Top of Information provided

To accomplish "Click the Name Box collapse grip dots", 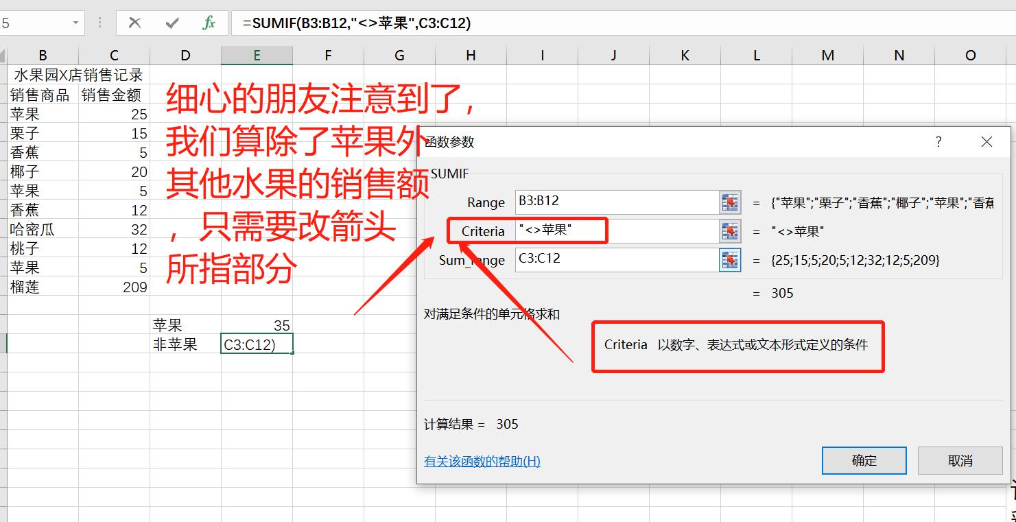I will click(99, 23).
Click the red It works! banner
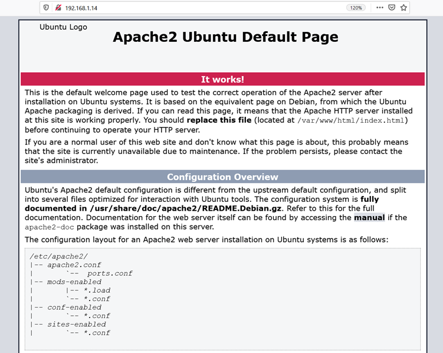The height and width of the screenshot is (353, 443). [x=222, y=79]
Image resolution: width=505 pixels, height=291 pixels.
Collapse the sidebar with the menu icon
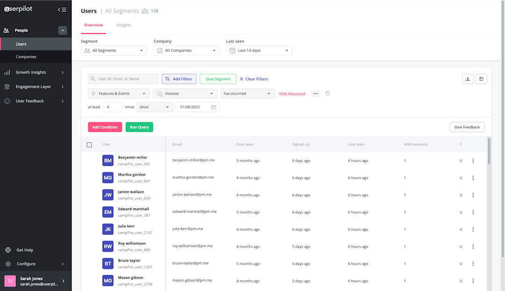(x=62, y=10)
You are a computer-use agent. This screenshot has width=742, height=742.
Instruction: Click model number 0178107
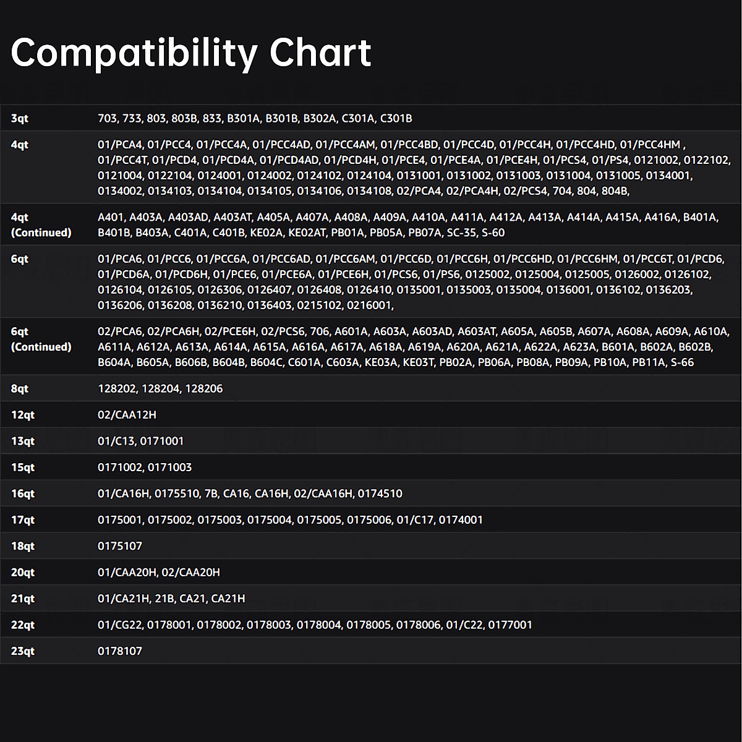(120, 651)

Bottom of Information provided

# [Action item]
The stretch above running from the line with "Click the red It works! banner" through the line with "You are a computer-use" is all you should copy, exactly, leaving out the pictures.

# [Reply]
Click the red It works! banner
The height and width of the screenshot is (353, 443). [x=222, y=79]
Image resolution: width=505 pixels, height=291 pixels.
Collapse the sidebar with the menu icon
(x=62, y=10)
You are a computer-use agent. This screenshot has width=742, height=742.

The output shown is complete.